Les enfants de la mercière (La part de l'homme)
Au début de La part de l'homme, le lecteur
peut s'installer benoîtement dans une histoire que Kari Hotakainen lui
présente dès les premières pages, celle d'un écrivain en panne
d'inspiration qui paie une ancienne mercière pour lui raconter sa vie,
existence qu'il transformera à son gré dans son futur roman. Au fur et à
mesure du récit, le dit lecteur va pourtant perdre les pédales,
embarqué dans une aventure qui n'a rien de confortable. Au point qu'il
ne sait plus à quel saint se vouer. Que lui raconte t-on ? Le livre que
l'écrivain, évoqué plus haut, a mijoté ? La commerçante qui aurait pris
la plume pour dire la vérité, toute la vérité ? Le fils et les filles de
la mercière n'ont manifestement pas la vie que leur mère imagine, ou
bien est-ce le romancier qui extrapole et fabule ? Il ne faut pas
compter sur Hotakainen pour livrer une réponse claire.
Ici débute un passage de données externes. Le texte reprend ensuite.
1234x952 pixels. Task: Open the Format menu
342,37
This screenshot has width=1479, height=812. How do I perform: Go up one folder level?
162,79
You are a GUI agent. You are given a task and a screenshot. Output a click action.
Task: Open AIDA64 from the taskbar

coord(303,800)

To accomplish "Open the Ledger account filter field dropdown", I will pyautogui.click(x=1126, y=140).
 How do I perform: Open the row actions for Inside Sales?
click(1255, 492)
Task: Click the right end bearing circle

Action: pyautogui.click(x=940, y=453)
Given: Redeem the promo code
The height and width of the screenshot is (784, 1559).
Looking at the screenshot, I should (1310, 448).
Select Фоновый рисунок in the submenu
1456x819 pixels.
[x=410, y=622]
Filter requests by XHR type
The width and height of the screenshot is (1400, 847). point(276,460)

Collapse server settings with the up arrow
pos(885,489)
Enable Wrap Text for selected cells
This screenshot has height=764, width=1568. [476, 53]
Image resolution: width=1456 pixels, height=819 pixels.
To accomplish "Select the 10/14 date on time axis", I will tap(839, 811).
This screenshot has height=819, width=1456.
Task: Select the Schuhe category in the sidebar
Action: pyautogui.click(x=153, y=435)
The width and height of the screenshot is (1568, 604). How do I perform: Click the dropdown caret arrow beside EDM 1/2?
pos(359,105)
D'ailleurs, ce
qui l'intéresse au premier chef, c'est plutôt de parler de la Finlande
d'aujourd'hui, qui, à l'en croire, ressemble à un pandémonium. La faute à
la société de consommation et à l'esprit de compétition qui ont essoré
les corps et les âmes de tout un peuple. Le constat est apocalyptique et
le style de Hotakainen, en constante évolution au fil des pages,
devient d'un laconisme sombre et définitif pour décrire des êtres à la
dérive. Les quelques parcelles d'humour qui existaient dans la première
partie du livre s'envolent peu à peu. Comme aspirées, elles aussi, par
une société qui dévore ses propres enfants. Au même titre que Tsiolkas
dans La gifle, Hotakainen tire sur tout ce qui bouge, dans ce monde qui
se prétend moderne, et n'est que barbare. On en ressort littéralement
lessivé.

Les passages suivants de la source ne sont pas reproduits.